=== Study material ===

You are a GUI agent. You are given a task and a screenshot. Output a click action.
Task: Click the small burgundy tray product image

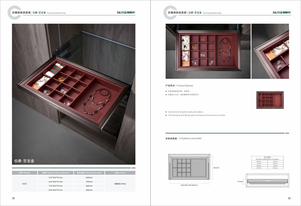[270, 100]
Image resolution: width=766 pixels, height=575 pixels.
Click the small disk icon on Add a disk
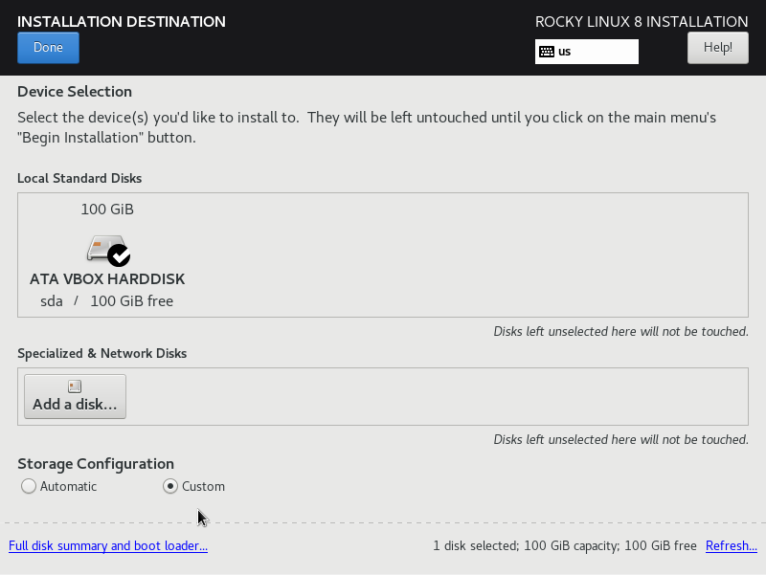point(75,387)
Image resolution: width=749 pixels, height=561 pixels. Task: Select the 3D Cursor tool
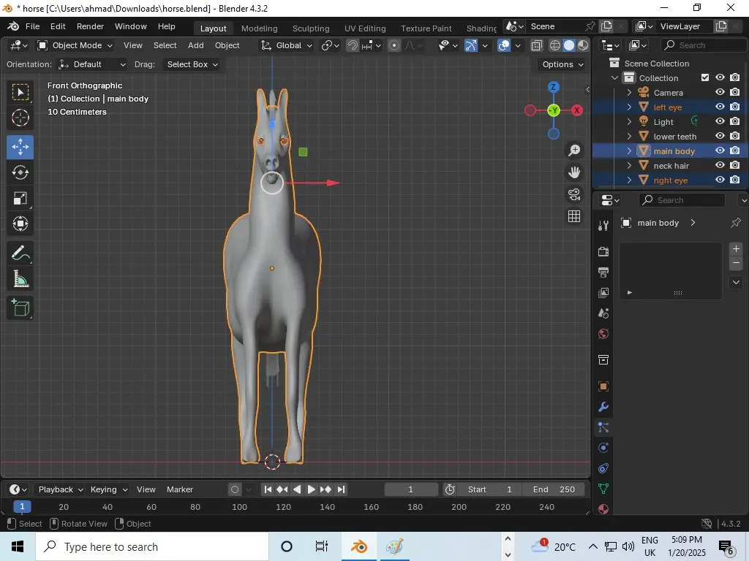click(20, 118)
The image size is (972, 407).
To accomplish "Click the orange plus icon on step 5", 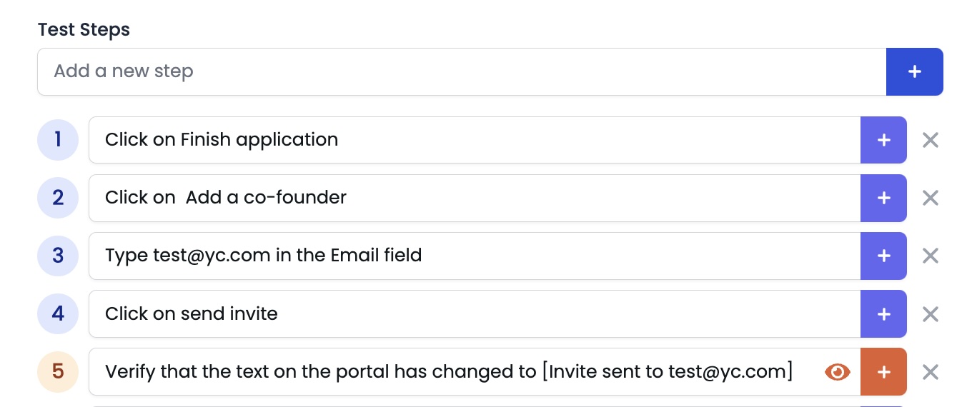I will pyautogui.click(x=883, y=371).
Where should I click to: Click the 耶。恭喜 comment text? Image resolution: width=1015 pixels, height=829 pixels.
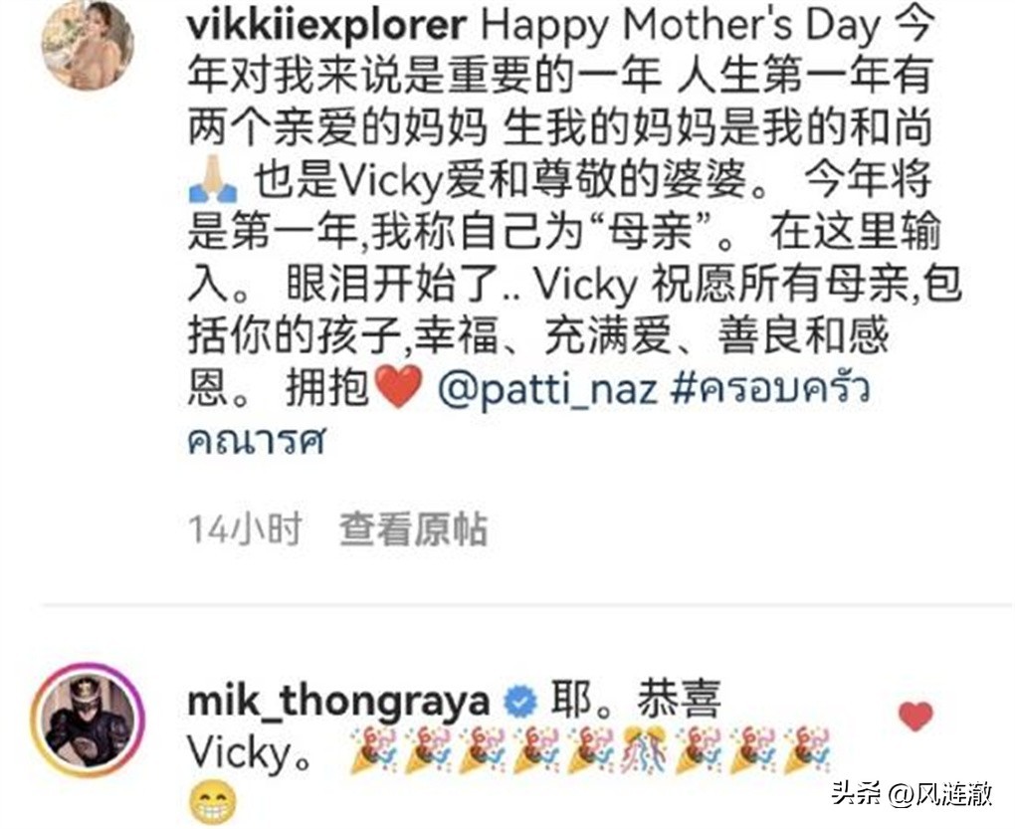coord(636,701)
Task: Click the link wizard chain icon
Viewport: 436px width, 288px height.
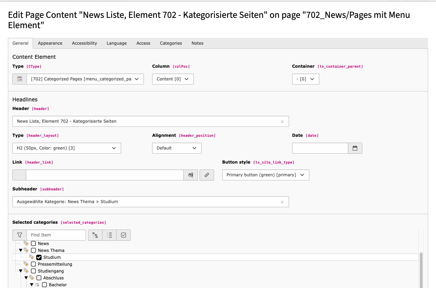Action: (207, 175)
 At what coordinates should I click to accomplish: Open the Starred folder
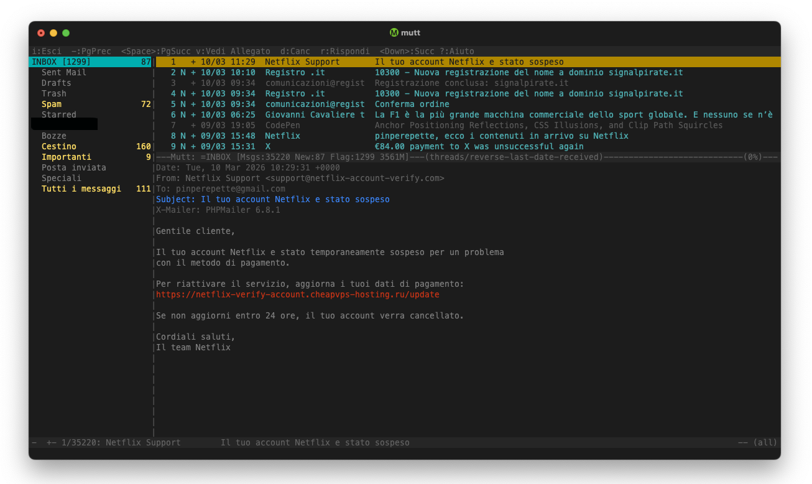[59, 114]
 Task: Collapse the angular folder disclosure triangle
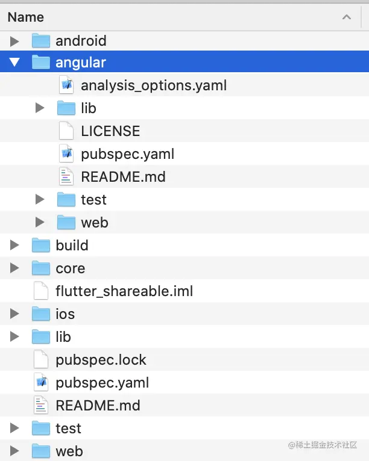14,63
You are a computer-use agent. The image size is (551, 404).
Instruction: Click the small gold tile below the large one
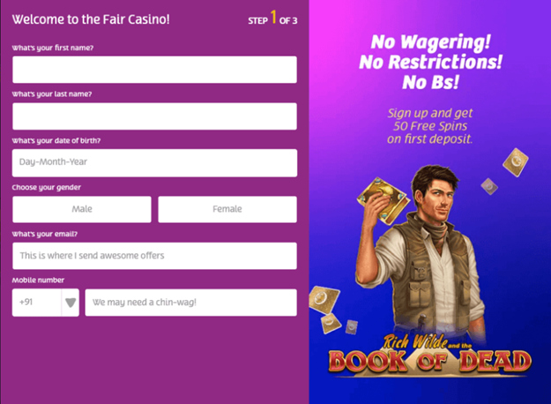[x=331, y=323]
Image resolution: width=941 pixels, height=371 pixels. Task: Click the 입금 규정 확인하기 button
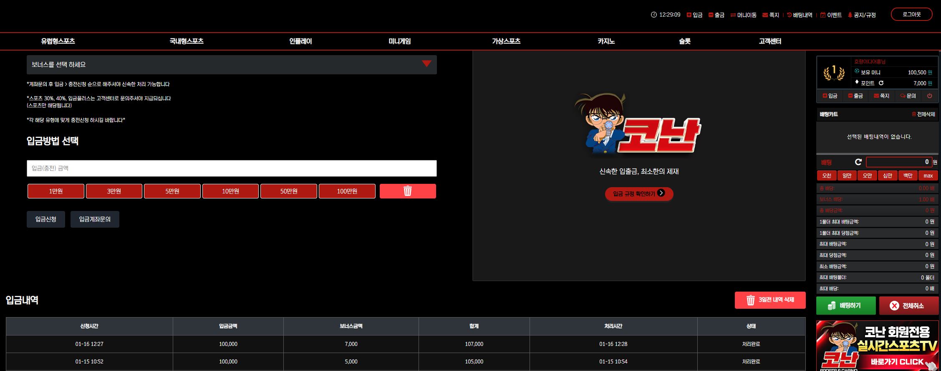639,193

===
=== Study material ===

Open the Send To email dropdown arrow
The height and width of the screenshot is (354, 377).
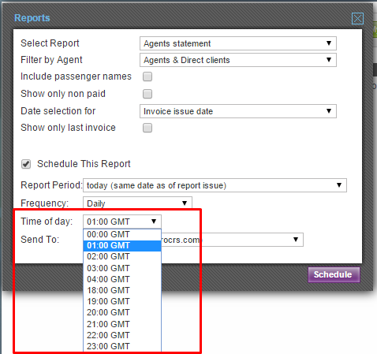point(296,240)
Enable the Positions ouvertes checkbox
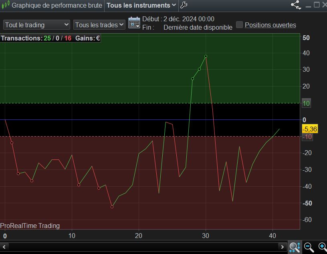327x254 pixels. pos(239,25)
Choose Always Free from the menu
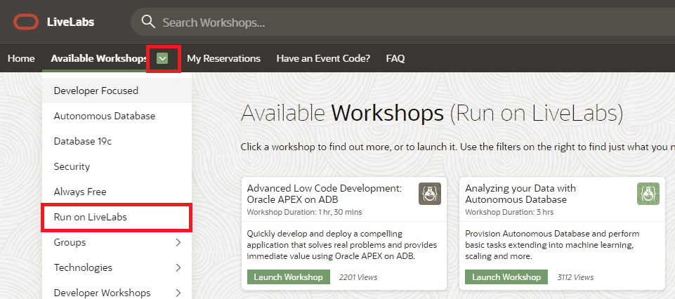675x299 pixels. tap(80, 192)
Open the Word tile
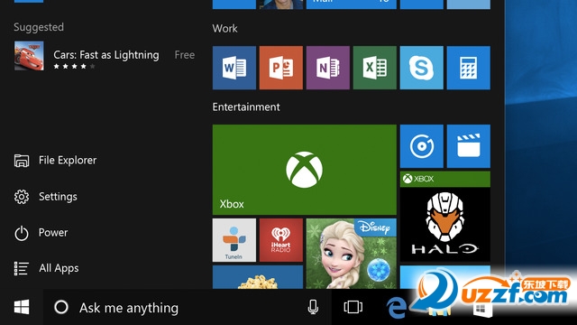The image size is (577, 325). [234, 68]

===

Your instructions:
Pull out every line above that holds the word "agent".

Exercise answer:
You are a GUI agent. You are given a task and a screenshot. Output a click action.
You are a computer-use agent. The image size is (551, 404).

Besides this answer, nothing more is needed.